**GIVEN INFORMATION:**
┄┄┄┄┄┄┄┄┄┄

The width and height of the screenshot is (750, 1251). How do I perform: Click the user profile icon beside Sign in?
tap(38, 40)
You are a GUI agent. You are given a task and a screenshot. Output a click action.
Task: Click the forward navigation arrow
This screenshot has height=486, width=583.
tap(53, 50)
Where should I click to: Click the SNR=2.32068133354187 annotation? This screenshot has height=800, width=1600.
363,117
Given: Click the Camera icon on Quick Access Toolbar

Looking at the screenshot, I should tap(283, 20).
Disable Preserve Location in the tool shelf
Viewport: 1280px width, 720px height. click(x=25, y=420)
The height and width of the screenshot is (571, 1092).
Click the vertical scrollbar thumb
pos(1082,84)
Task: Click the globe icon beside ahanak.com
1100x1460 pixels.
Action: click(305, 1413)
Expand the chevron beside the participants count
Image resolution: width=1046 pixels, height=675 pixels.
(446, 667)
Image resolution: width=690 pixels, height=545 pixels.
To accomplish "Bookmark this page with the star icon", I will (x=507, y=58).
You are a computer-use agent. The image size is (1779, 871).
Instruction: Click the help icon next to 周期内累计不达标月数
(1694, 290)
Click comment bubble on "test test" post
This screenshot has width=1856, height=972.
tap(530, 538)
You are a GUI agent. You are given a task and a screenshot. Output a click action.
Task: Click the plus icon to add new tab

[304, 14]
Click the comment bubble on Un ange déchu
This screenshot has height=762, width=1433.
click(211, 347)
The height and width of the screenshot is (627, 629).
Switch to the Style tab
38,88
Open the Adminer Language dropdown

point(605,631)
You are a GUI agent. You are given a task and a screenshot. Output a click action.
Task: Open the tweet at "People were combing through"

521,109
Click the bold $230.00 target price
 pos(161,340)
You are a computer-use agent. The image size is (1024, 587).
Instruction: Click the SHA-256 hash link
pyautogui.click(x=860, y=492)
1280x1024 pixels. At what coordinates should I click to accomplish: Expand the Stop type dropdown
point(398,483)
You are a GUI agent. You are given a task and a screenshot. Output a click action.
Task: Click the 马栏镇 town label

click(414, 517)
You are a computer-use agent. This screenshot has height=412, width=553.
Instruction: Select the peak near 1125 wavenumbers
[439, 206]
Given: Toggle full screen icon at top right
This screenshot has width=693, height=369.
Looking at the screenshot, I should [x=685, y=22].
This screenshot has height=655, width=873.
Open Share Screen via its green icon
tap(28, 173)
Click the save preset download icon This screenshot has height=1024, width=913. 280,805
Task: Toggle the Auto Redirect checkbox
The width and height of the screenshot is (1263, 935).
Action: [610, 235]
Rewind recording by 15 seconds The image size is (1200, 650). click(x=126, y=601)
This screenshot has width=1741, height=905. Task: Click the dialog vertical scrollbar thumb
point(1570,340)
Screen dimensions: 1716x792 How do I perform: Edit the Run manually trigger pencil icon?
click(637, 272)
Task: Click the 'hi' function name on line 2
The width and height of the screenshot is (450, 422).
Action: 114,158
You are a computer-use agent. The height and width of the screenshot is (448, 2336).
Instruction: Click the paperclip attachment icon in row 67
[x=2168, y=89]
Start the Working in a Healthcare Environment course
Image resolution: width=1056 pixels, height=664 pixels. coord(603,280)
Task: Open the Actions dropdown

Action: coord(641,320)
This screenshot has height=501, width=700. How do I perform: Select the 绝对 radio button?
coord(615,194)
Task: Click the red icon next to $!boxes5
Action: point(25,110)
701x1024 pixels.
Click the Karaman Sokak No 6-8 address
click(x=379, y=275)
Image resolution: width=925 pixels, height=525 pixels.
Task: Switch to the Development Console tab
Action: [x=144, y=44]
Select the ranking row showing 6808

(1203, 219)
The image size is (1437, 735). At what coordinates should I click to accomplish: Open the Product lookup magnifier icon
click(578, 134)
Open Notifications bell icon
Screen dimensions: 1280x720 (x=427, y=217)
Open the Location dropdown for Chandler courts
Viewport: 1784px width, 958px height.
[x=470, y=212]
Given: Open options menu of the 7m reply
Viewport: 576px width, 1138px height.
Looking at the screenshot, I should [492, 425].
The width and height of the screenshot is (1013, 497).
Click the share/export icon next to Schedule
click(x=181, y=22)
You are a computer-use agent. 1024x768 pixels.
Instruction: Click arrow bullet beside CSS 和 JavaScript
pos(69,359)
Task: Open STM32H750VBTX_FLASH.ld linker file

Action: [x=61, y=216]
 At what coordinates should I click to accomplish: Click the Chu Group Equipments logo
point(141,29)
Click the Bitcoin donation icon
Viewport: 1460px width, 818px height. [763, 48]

┄┄┄┄┄┄┄┄┄┄

From the line holding "Click the share/export icon next to Schedule" to the last line of the records, quote each line exactly and add nothing.

Click the share/export icon next to Schedule
click(x=181, y=22)
You are a computer-use agent. 1024x768 pixels.
Instruction: Click arrow bullet beside CSS 和 JavaScript
pos(69,359)
Task: Open STM32H750VBTX_FLASH.ld linker file

Action: [x=61, y=216]
 At what coordinates should I click to accomplish: Click the Chu Group Equipments logo
point(141,29)
Click the Bitcoin donation icon
Viewport: 1460px width, 818px height. [763, 48]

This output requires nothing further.